This is by far the very best applesauce that you will ever experience. Yes, eating this is an experience. It is sweet, full of warm spices and creamy. The key to this particular recipe is that it must be served warm because of the butter. The best apples for this recipe are MacIntosh. These apples are available mainly in New England but can be found throughout the rest of the US in the fall.
This recipe is labor intensive and you might want to enlist the help of a family member or a friend to take turns straining the cooked apples. I make a ton of this applesauce each fall and either can it or freeze it. I give it as gifts and use it in my mother’s recipe for Applesauce Cake, which I will post very soon.

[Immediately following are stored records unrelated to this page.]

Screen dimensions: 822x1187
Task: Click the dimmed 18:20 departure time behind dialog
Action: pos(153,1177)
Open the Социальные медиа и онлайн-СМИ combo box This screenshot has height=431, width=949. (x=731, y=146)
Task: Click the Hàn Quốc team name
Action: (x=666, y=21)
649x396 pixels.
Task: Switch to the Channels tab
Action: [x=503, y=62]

I serve this with pork as an accompaniment or warm it and put it on toast for breakfast. I also use this as a topping for ice cream and I serve it as a snack or a desert on its own.

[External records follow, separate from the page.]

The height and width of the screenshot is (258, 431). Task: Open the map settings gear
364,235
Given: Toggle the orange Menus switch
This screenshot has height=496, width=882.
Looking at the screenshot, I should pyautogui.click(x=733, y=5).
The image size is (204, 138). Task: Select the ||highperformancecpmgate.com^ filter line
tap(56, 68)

2 stock pots - One for cooking the apples and one for straining the apples into.
1 large bowl - I use a bowl to transfer the applesauce into when the stock pot gets full enough to reach the bottom of the strainer.
1 large wire mesh strainer. A food mill will not yield the same results as the wire mesh strainer. The apple sauce will have a wonderfully smooth texture from the wire mesh strainer and the strainer will catch the “strings” from the apples.
1 large metal spoon and a couple of strong arms and hands with a firm grip.
15 lbs of apples, washed and quartered. I do not peel or seed the apples.
1 cup of water
Sugar to taste – begin with 1 ½ cups
1 - 2 sticks of butter
Cinnamon to taste –begin with 2 tsps. If more is needed, add only ½ tsp at a time
Nutmeg to taste – begin with 1tsp. If more is needed, add only ¼ tsp at a time
Cloves to taste – begin with 1tsp. If more is needed, add only ¼ tsp at a time
** This recipe does not have exact measurements for the sugar and spices because of how sweet or tart the apples might be.
**It does not need lemon to keep the apples from oxidizing, the spices will give the applesauce a gorgeous color.
Place the cup of water in one of the pots and add the apples, cover and simmer on low until the apples collapse. Stir occasionally so that the apples on the top of the pot get to the bottom of the pot. All the apples may not fit into the pot at once, so as the apples collapse, add more until they have all been cooked.
Place the butter in the bottom of the other pot. This is the pot that the apples will be strained into.
Strain the hot apples by hand through the wire strainer using a metal spoon in small batches. A wooden spoon will become somewhat shredded by the wire strainer. This is the hardest part of this recipe.
Once all the apples are strained and the butter is melted, add the remaining ingredients to taste, beginning with the sugar. Stir well and serve warm.
I can't wait to hear how y'all like this version of applesauce.